• **Цитируемый отрывок**:
#####

— Напротив. Я весьма вам признателен, — уверил его Тургенев. — Ваши записи и сделанные сейчас дополнения вывели меня из затруднения. Вы, можно сказать, внесли луч света в мои, до тех пор темные, соображения и измышления.
Что хотел этим сказать Тургенев? И почему так горячо благодарил соседа?
В болгарине Катранове он и увидел того героя, которого искал. В его воображении из слабых, едва намеченных штрихов начал складываться художественный образ.
После того как Каратеев отбыл с ополчением, Тургенев, приняв на себя роль посредника, попытался было пристроить его тетрадь в какой-нибудь журнал. Просил даже помочь в этом Н. А. Некрасова. Но тогда это не удалось. Прошло лет пять. Наступила зима 1859 года. Оказавшись в Петербурге, Тургенев то и дело читает в узком кругу знакомых отрывки из тетради Кара-теева, которую постоянно носит с собой. Определенно, записки эти не давали ему покоя. Но использовать их как основу для сюжета своего романа он все еще не решался.
И только в конце зимы 1859 года, узнав о смерти Каратеева, Тургенев засел за роман. Видно, печальное известие и обещание, данное его «бедному другу», побудили писателя вплотную заняться рукописью. Над ней он трудился летом в Виши и теперь в Спасском в осенние дождливые дни.
Продолжал ли Тургенев интересоваться героем ка-ратеевских записей? Удалось ли ему узнать о нем что-либо новое? Или он ограничился тем, что извлек из тетради своего соседа?
Возможно, Тургенев наблюдал других соотечественников Катранова? Ведь творческий метод его требовал сделать пятьдесят знакомств для изучения типа и черт его характера. Впрочем, сохранилось свидетельство самого писателя о том, что кое-что ему удалось выяснить о Катранове, лице, как узнал он впоследствии, «некогда весьма известном и до сих пор не забытом на своей родине». Что же мог узнать Тургенев о болгарском патриоте, которого решил взять прототипом своего героя?

#####

• **Приведенные пункты**:
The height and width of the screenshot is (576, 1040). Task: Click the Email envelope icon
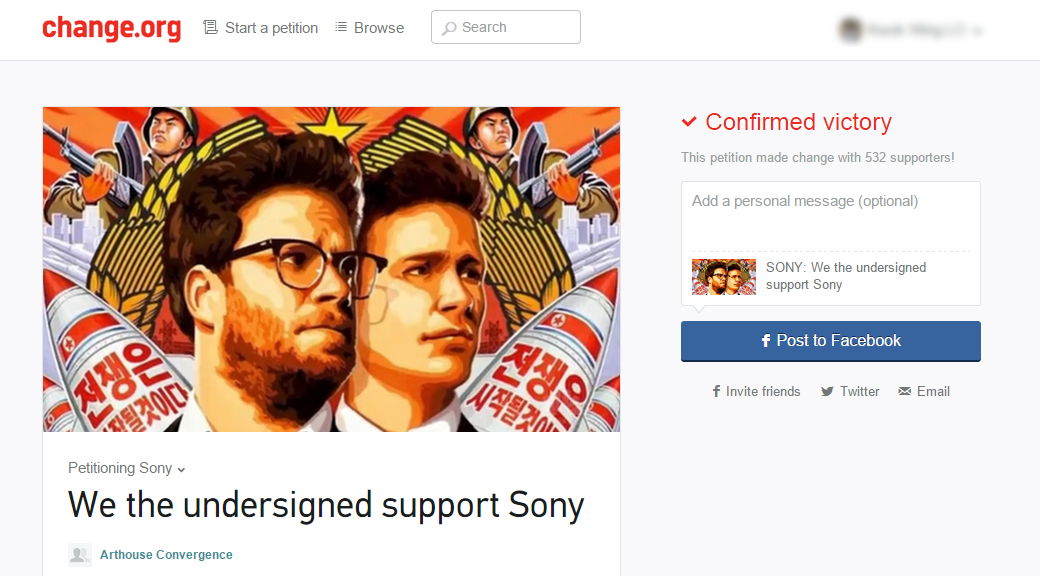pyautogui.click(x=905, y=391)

#####

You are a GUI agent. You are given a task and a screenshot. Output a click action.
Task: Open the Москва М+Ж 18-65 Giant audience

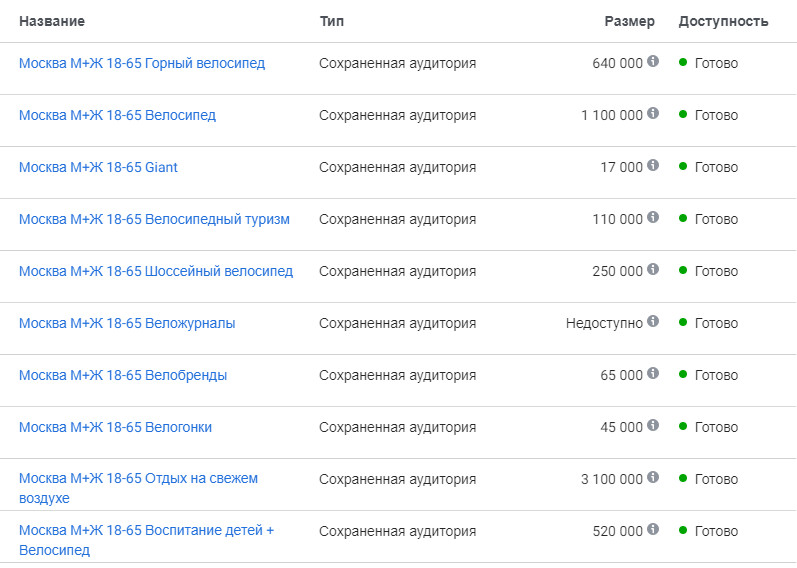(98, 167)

#####

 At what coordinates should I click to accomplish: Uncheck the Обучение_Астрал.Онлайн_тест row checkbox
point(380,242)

#####

• **Задание 1**: Выпишите из отрывка о Тургеневе фрагмент без изменений: начните со слов «Возможно, Тургенев наблюдал» и закончите словами «прототипом своего героя?».
• **Задание 2**: Где, согласно отрывку о Тургеневе, писатель трудился над рукописью летом?
• **Задание 3**: Продолжите отрывок о Тургеневе, начав сразу после его последнего предложения.
Пункты для работы не понадобятся.

• **Письменный ответ 1**:
Возможно, Тургенев наблюдал других соотечественников Катранова? Ведь творческий метод его требовал сделать пятьдесят знакомств для изучения типа и черт его характера. Впрочем, сохранилось свидетельство самого писателя о том, что кое-что ему удалось выяснить о Катранове, лице, как узнал он впоследствии, «некогда весьма известном и до сих пор не забытом на своей родине». Что же мог узнать Тургенев о болгарском патриоте, которого решил взять прототипом своего героя?

• **Письменный ответ 2**: В Виши.

• **Письменный ответ 3**:
Московский дом коммерсанта Ивана Николаевича Денкоглу посещали многие. Хозяин, человек лет шестидесяти, общительный и радушный, славился хлебосольством и широкой натурой. Приехав еще молодым в Россию из Болгарии, где он родился, Денкоглу занялся торговлей и довольно быстро разбогател. Дела связывали его со многими странами. Но свою родную Болгарию выделял он особенно. Немало средств вкладывал болгарин в дело просвещения земляков. Он материально поддерживал школу в Габрово, построил училище в Софии и отправлял туда книги. В 1834 году
Иван Николаевич внес в Московский университет пятнадцать тысяч золотых рублей. На проценты от этой суммы были учреждены стипендии для студентов из Болгарии. Фонд Денкоглу дал возможность многим молодым болгарам окончить университет. Здесь они приобщались к передовой русской общественной мысли, становились пропагандистами идеи освобождения балканских славян.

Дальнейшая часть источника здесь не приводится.